Try it yourself: paste any passage from Chapter 3 into our free AI detector and watch it score near zero.

Frequently Asked Questions

Does this mean _why’s writing is “more human” than other writing?

No. It means _why’s writing is more statistically distinctive from AI text than most human writing. Many excellent, clearly human writers produce text with lower burstiness and higher transition phrase density than _why — particularly in formal academic or professional registers. A low AI detector score does not mean “better writing;” it means the text has statistical properties that differ from current LLM output distributions. Those properties will shift as AI models evolve.

Could an AI be trained to write like _why and fool detectors?

In principle, yes. A model specifically fine-tuned on _why’s writing corpus could learn to replicate its burstiness patterns and vocabulary style.

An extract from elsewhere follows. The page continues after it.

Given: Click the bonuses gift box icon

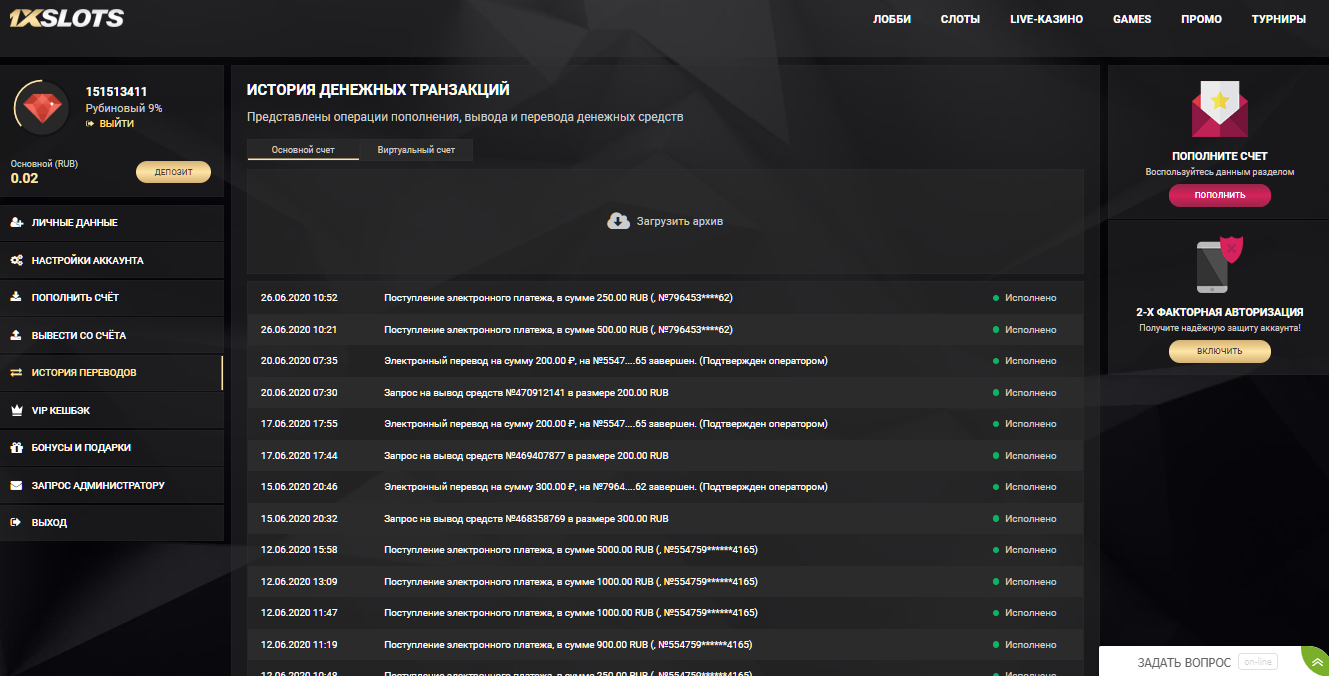Looking at the screenshot, I should (x=16, y=448).
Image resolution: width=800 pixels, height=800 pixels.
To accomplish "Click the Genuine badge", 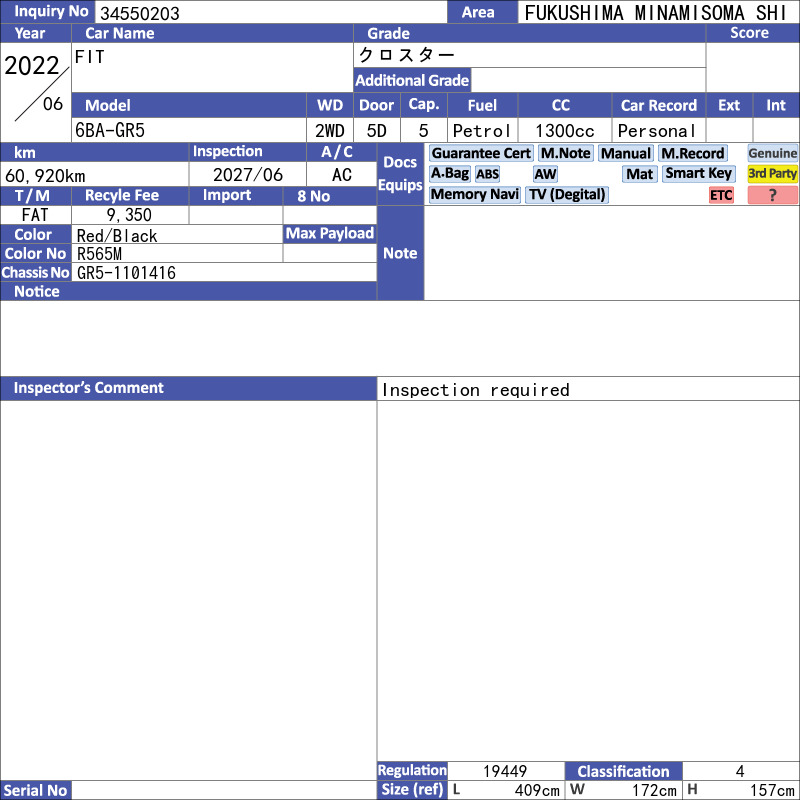I will pos(773,153).
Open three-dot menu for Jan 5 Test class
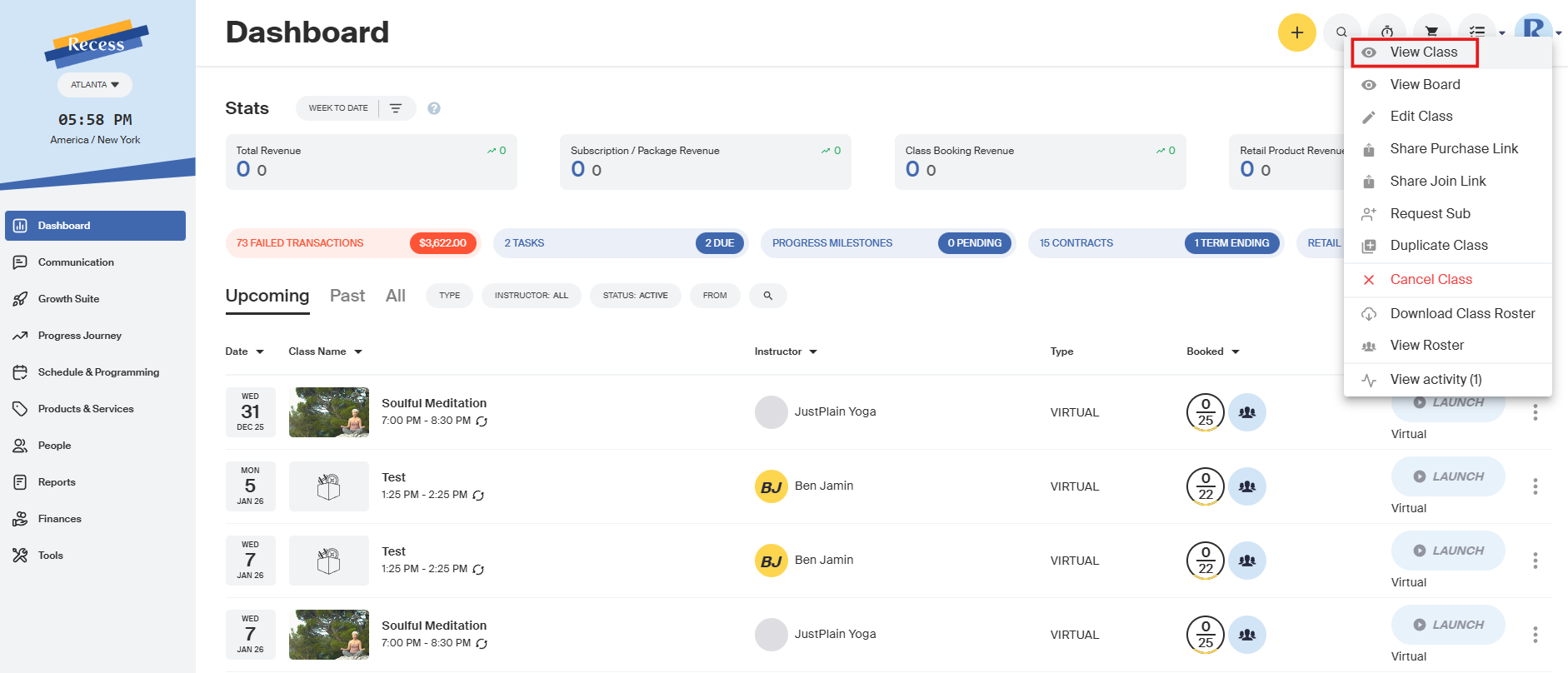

In practice, the result would likely be readable as an imitation rather than the real thing — and an AI trained specifically to mimic one distinctive author’s style is a very different thing from the general-purpose text generation that detectors are calibrated against. This is also why the shift toward provenance-based detection (watermarking at the generation layer) is more durable than statistical pattern matching.

What does this mean for writers worried about false positives?

The properties that protect _why’s writing from false positives — sentence length variation, vocabulary diversity, absence of generic transition phrases — are worth bearing in mind if you are in a context where AI detection might be applied to your work. Varying your sentence lengths deliberately, minimising generic connective phrases, and writing in a distinctly personal voice all reduce statistical similarity to AI text. None of this should change how you write for its own sake; it is simply useful context about what detectors are measuring.